What needs to be done - Would you please copy the part of the material below that opens with the line containing "The image size is (1307, 924)." and closes with the line containing "You are a computer-use agent. The height"? Copy it exactly, and only it.

Provided information -
══════════════════════════════

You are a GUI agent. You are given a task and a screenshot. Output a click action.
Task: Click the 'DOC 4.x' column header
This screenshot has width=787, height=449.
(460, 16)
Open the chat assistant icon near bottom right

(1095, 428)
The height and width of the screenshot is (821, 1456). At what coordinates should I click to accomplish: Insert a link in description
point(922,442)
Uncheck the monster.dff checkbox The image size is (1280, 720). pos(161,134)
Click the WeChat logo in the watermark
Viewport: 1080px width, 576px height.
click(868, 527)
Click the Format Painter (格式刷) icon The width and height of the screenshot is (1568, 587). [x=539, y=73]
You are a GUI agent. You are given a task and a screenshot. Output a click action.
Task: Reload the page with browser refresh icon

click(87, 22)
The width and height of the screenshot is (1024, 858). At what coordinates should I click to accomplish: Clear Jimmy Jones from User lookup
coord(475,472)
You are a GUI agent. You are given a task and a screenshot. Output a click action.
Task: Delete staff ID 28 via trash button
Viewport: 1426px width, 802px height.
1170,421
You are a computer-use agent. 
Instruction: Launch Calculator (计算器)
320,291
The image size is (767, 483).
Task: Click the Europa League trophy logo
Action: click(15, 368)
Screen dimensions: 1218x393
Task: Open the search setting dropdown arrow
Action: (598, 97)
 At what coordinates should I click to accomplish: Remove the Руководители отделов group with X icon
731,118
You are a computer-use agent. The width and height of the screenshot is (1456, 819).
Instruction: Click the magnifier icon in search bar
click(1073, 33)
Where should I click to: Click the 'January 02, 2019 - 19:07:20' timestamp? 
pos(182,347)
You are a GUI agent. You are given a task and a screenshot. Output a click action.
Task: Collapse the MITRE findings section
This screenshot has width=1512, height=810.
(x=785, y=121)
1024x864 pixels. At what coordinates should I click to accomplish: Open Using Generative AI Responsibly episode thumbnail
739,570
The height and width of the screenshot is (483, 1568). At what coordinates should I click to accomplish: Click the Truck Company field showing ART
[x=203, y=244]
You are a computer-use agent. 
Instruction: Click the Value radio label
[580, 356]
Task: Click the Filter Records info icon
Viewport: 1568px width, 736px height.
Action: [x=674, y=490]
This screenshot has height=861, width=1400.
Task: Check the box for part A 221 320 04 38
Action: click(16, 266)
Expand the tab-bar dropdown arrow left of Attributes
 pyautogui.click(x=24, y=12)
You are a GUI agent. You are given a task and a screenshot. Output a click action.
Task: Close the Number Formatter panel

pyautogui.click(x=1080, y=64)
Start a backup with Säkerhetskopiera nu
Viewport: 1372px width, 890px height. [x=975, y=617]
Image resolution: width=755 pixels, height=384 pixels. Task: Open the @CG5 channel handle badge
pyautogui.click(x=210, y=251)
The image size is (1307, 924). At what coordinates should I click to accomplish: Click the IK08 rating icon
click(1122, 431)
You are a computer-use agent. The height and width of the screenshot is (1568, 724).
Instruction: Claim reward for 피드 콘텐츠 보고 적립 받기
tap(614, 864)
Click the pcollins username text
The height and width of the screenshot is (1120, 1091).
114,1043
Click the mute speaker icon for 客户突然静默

══════════════════════════════

Output for this exercise -
The image size is (1307, 924). At what coordinates should I click to accomplish: Click the IK08 rating icon
click(1122, 431)
You are a computer-use agent. The height and width of the screenshot is (1568, 724).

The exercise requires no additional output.